- Task requirements -
Without any images, output the records below verbatim.

- Listed entries -
━━━

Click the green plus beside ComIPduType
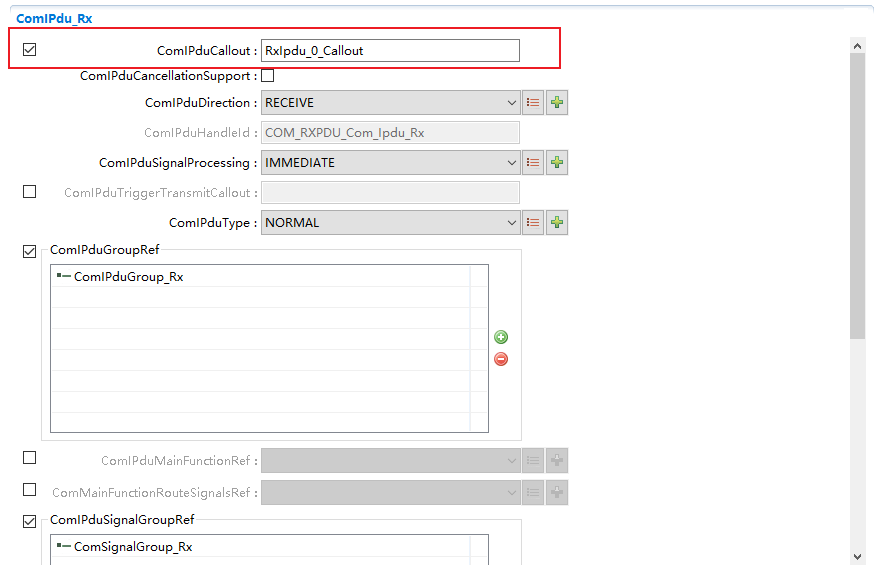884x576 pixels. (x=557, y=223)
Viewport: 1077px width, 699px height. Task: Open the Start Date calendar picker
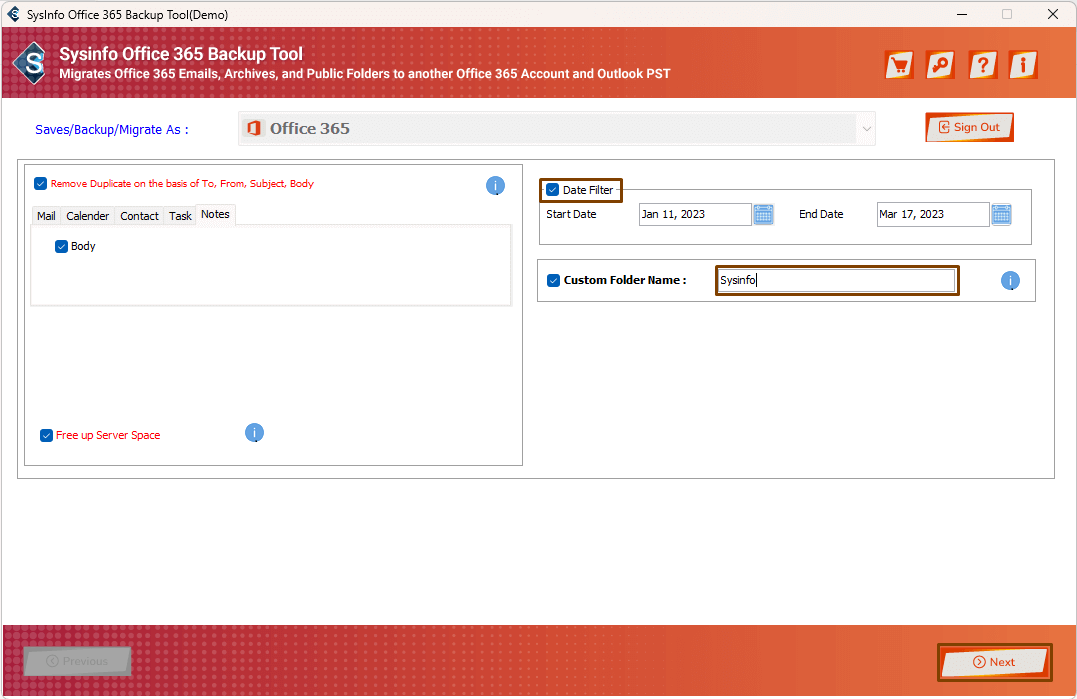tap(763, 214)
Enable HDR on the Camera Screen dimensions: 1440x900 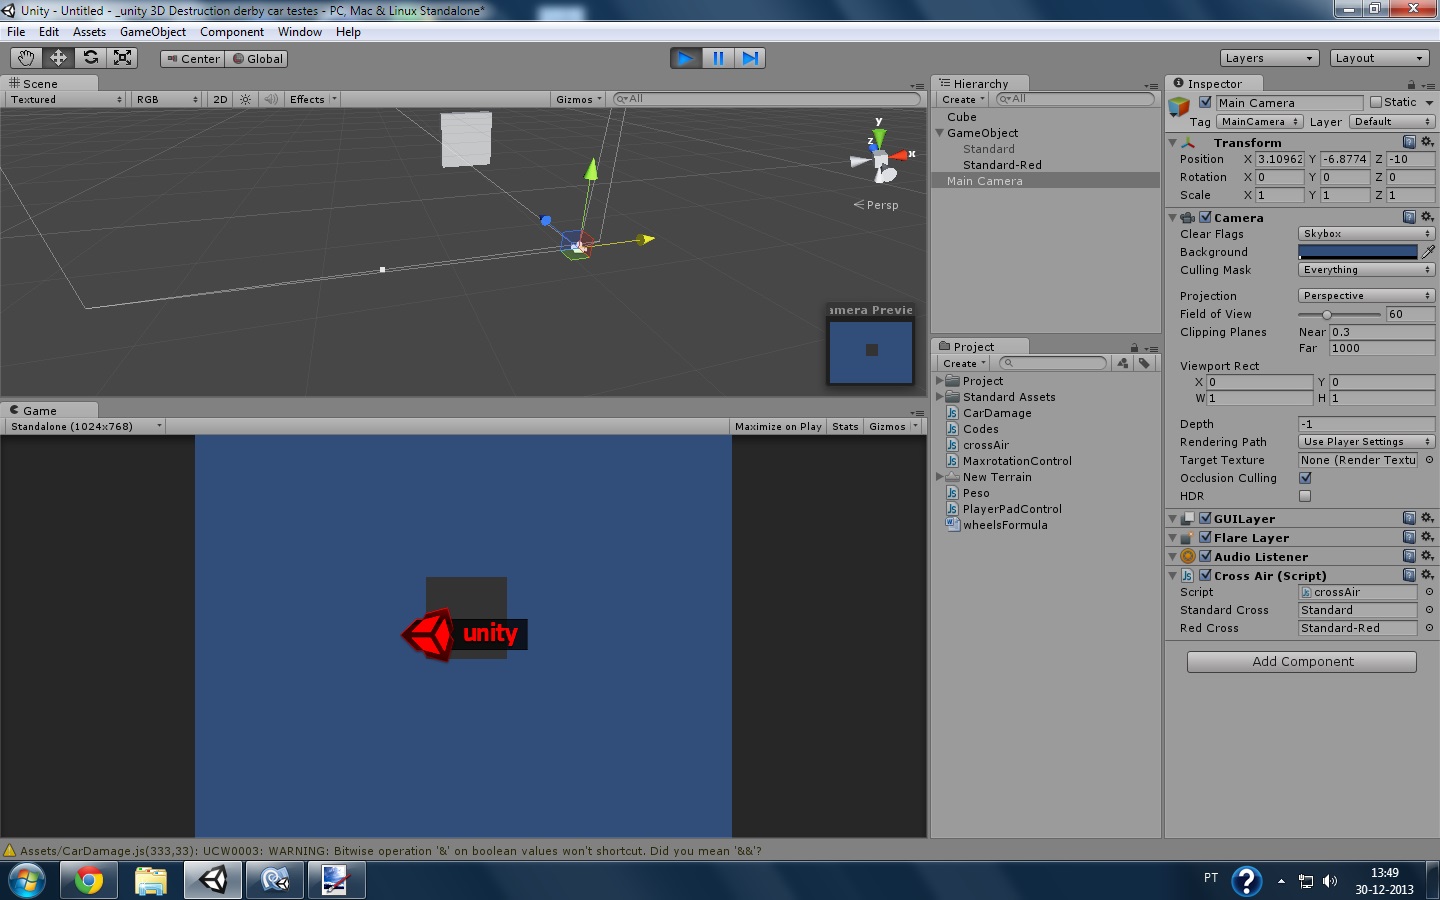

━━━

- Answer space -
Click the green plus beside ComIPduType
884x576 pixels. (x=557, y=223)
Viewport: 1077px width, 699px height. Task: Open the Start Date calendar picker
tap(763, 214)
Enable HDR on the Camera Screen dimensions: 1440x900 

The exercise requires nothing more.